Une réalité construite
La part de l’émotion qui a
présidé à l’élaboration d’un poème est indécidable même si le poème repose sur
une base biographique – lieux référentiels, objets, évènements, etc. – même s’il
a partie liée, de façon évidente, avec la remémoration comme c’est le cas par
exemple avec « Zone » d’Apollinaire ou « La servante au grand cœur »
de Baudelaire. Comment s’articulent le choix des mots et le sentiment vécu ?
Il n’y a pas de critères d’analyse qui puissent sérieusement en rendre compte. Parler
en ce cas de phénomènes sensibles et intuitifs ne résout pas le problème.
Si je dis de tel poème que j’ai
écrit qu’il me ressemble, que ces mots qui vibrent sur la page sont à moi, rien
qu’à moi (a-t-on des mots à soi, rien qu’à soi ?) ce n’est pas qu’ils
aient pris appui sur une émotion mienne, seulement mienne, fondatrice et qui
aurait suscité leur choix par une sorte de nécessité irrévocable, non, c’est
parce qu’ils ont construit cette demeure habitable qu’est le poème où je me reconnais,
prenant la mesure dans le miroir des mots de ce que je cherche et de ce que je
suis. L’émotion naît de cette rencontre.
Il arrive que les mots que j’emploie
dans un poème soient ouverts à d’autres sens possibles que ceux fixés par le
dictionnaire. « Les mots que j’emploie, dit Claudel dans Cinq grandes odes, ce sont les mots de
tous les jours et pourtant ce ne sont pas les mêmes ». Ils occupent dans
le vers ce moment intermédiaire entre la convention lexicale et leur aspiration
à autre chose. En état d’attente, ils sont tendus vers un avenir que l’énergie
de la diction en eux prépare. Pas de trace dès lors d’une émotion, d’une
passion ou d’une agitation intérieure autre que celle que produit le besoin d’écriture
pour elle-même.
En fait, ce sont les mots qui me font entrer dans un autre monde où l’émotion
ressentie n’est pas celle d’où procèderait le poème mais celle qu’il déclenche.

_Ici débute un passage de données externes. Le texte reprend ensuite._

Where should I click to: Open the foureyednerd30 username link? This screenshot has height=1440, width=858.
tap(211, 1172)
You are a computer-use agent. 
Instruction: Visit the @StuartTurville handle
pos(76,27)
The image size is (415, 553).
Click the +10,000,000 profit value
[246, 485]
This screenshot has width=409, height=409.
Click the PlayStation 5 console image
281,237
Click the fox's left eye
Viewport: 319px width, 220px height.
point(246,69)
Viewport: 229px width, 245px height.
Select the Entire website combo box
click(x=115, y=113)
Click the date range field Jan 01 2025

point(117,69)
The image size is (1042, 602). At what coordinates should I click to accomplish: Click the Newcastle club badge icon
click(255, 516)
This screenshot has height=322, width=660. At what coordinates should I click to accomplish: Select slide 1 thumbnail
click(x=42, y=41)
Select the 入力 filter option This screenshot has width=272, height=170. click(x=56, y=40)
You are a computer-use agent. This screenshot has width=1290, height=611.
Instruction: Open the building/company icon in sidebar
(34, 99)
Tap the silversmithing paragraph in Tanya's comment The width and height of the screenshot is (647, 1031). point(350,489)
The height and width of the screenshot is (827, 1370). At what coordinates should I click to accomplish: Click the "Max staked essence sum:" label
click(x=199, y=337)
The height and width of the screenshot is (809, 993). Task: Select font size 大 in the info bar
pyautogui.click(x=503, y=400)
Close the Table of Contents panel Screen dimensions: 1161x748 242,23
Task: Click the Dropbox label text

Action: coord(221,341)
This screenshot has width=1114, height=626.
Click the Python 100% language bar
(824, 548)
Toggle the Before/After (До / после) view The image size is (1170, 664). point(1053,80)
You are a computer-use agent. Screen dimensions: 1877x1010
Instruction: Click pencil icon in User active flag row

Au cas où en eux et par eux je ressentirais une charge intense de réalité, il
ne pourrait s’agir que d’une réalité construite et non préalablement donnée,
une réalité qui surgit dans le texte et par lui et qui permet dans un
dépassement du réel d’entrer dans l’ouvert de l’être.
Lionel Ray, « Les mots et l’émotion poétique », in Lettres imaginaires, Vers et Prose, Les
Écrits du Nord/Éditions Henry, p. 45.